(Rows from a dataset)

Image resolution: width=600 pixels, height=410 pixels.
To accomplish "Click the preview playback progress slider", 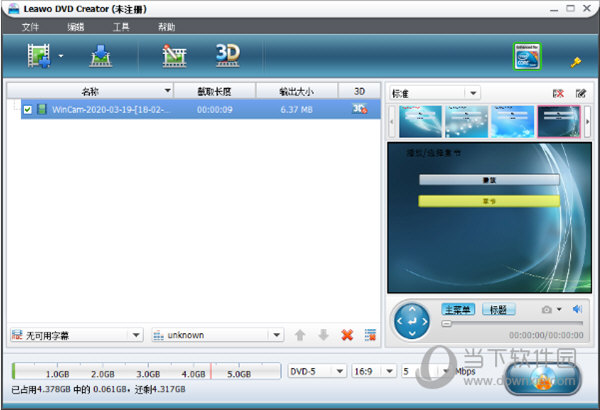I will point(510,323).
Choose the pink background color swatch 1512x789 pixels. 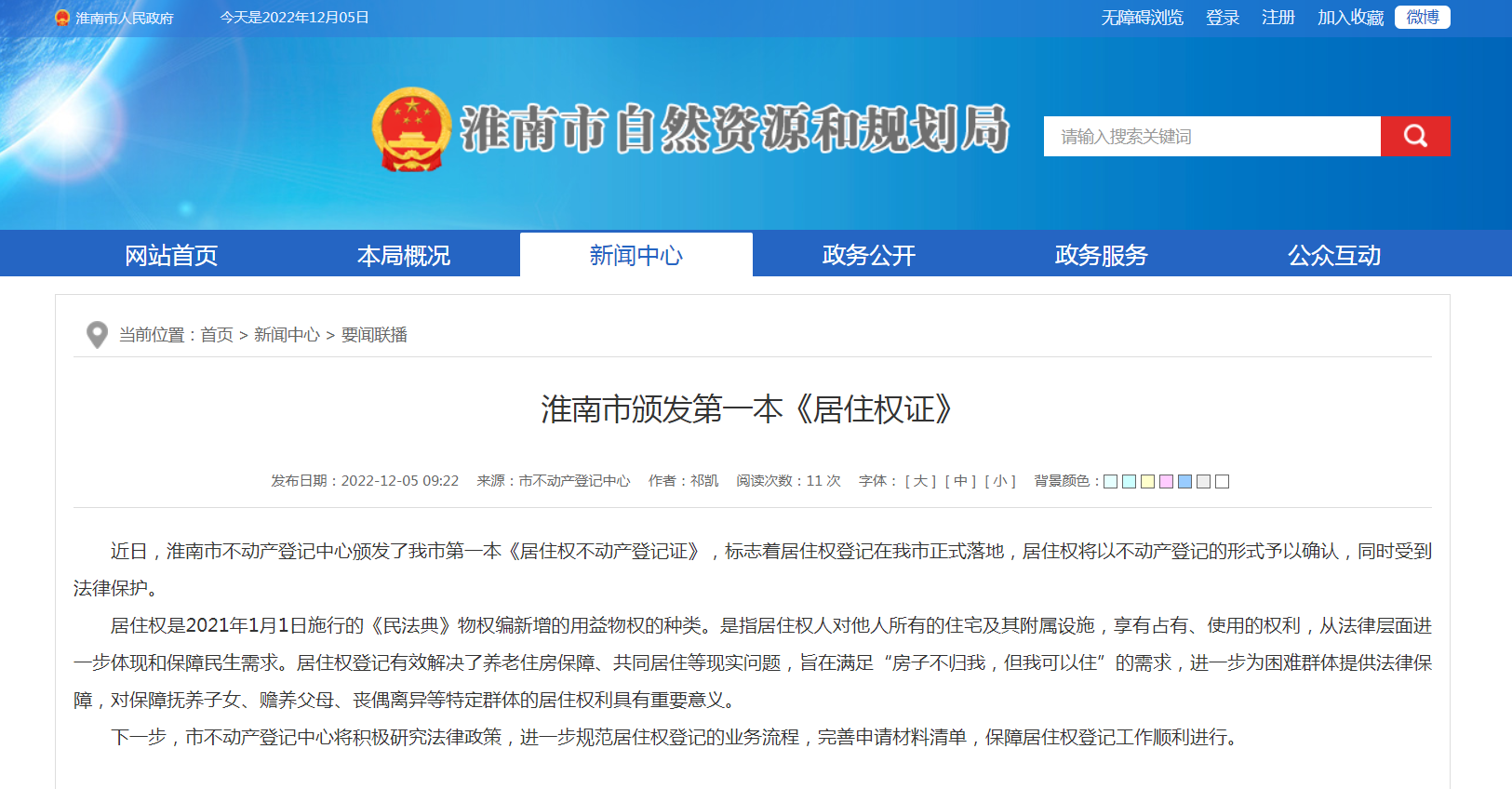1166,482

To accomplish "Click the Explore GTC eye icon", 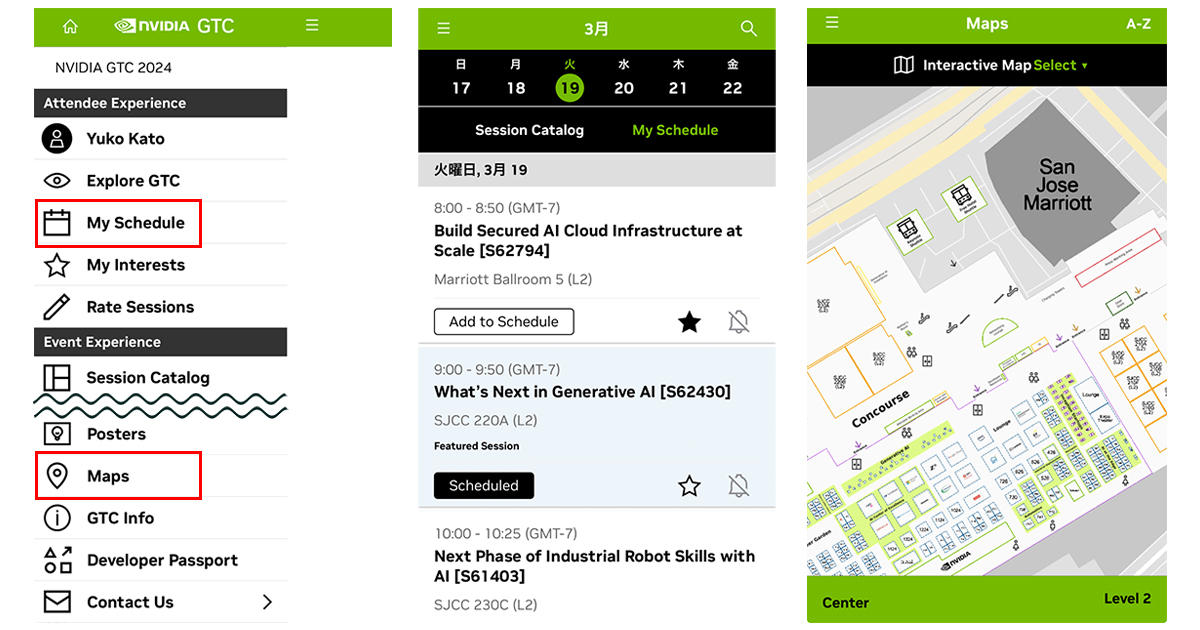I will point(57,181).
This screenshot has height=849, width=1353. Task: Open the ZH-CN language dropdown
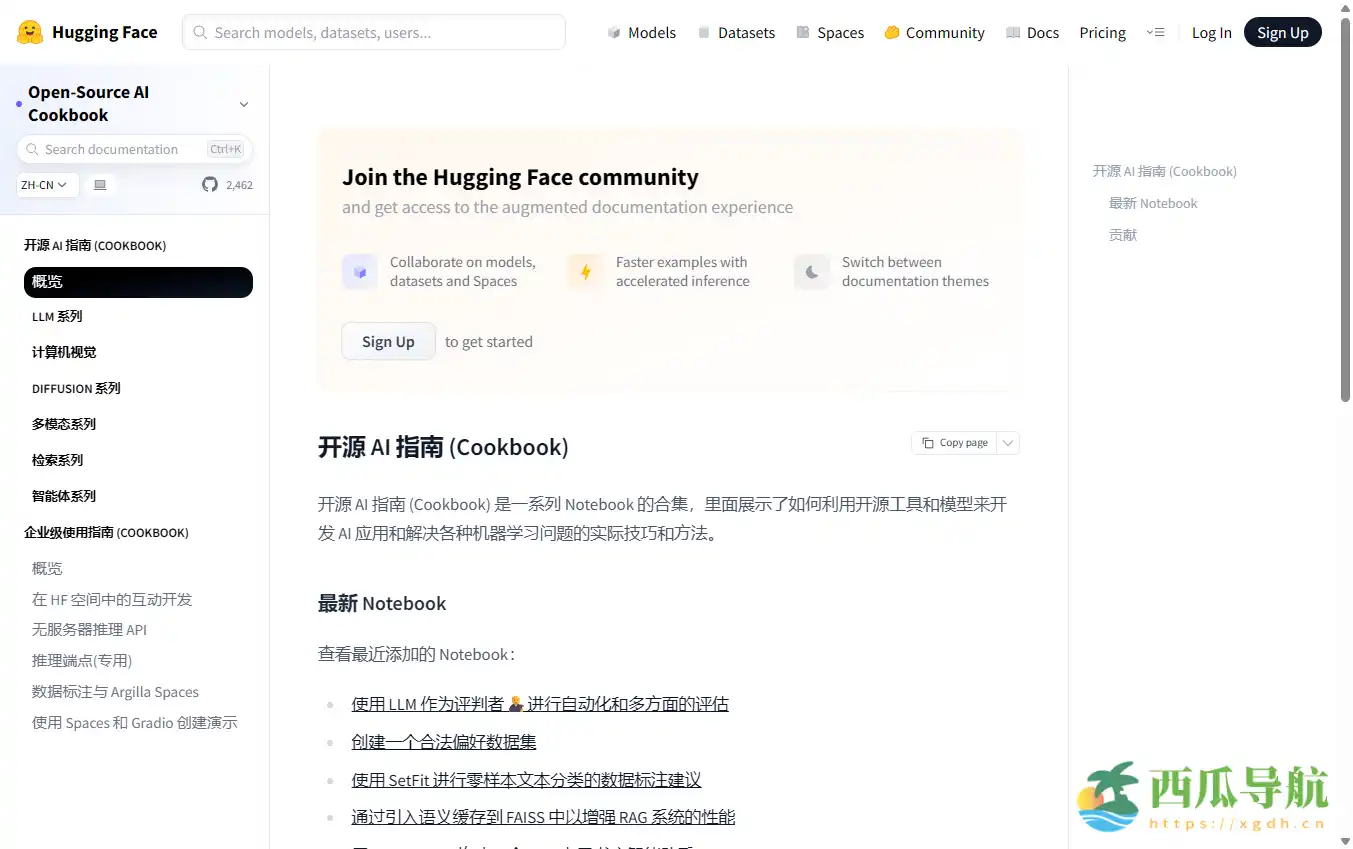click(45, 184)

_Work required_
Copy each line above that contains the string "width". The match is case-sensitive.

_Task answer_
Image resolution: width=600 pixels, height=410 pixels.
This screenshot has height=849, width=1353. Task: Open the ZH-CN language dropdown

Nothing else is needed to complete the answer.